Now when we come to a constraint like "X and Y are next to each other", that means that they differ by 1: $|X-Y|\leq 1$. This absolute-value inequality results in two simultaneous inequalities: $X-Y \leq 1$ and $Y-X\leq 1$. These two inequalities can be easily represented as constraint rows in R as we have seen. The catch is that $-1\leq X-Y \leq 1$ does not exclude the possibility that $X-Y=0$, that is, that X and Y be equal. However if "X and Y are next to each other, they cannot occupy the same house, so to the $|X-Y|\leq 1$ constraint we need to add $X-Y\neq 0$. The problem is, how do we add a strict inequality constraint to a linear program when our only "direction" operators are "<=", "=" and ">="?
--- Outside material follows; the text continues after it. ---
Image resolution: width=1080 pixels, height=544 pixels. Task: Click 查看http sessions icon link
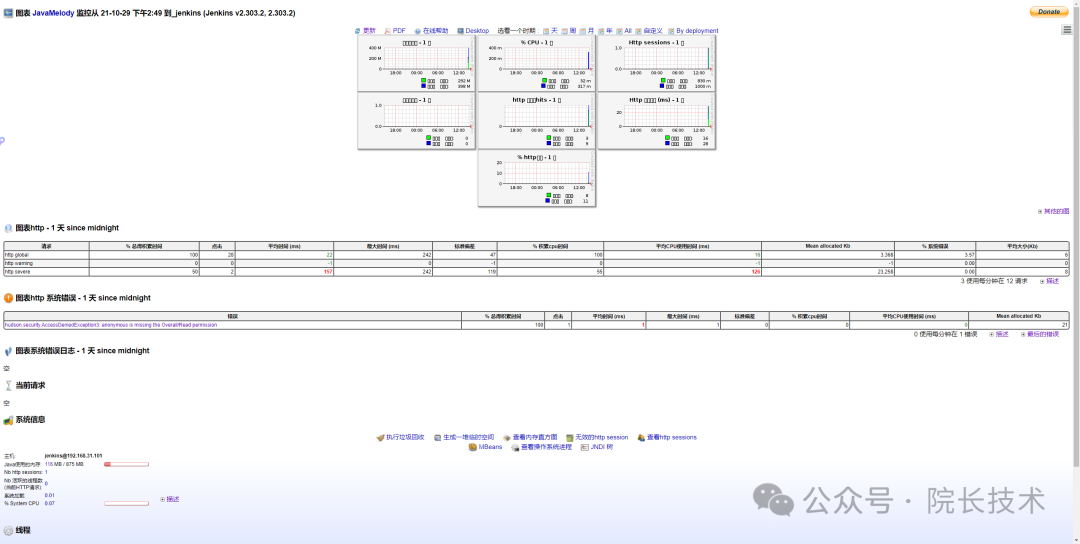[x=666, y=437]
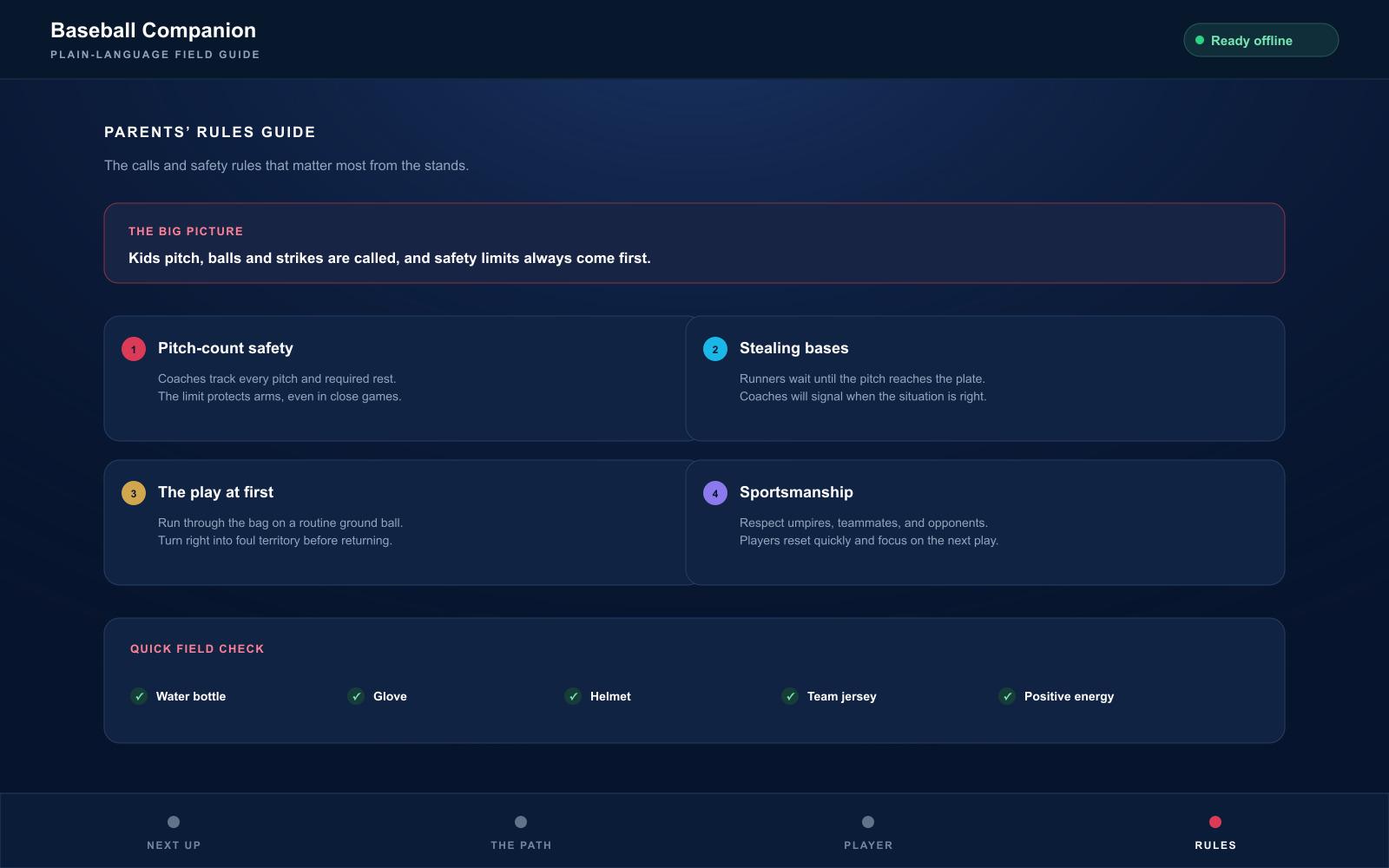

We want X and Y to be different (not equal), and since X and Y are limited to integer values, this is equivalent to stating that $|X-Y|\geq 1$, which in turn means that either $X-Y\geq 1$ or $Y-X\leq -1$. However, we cannot have an "either/or" disjunction condition in a linear program, since all the conditions must be met simultaneously (through the "and" conjunction). We could use de Morgan's laws and state that transform these statements as I show below, , but we would just be going around in circles.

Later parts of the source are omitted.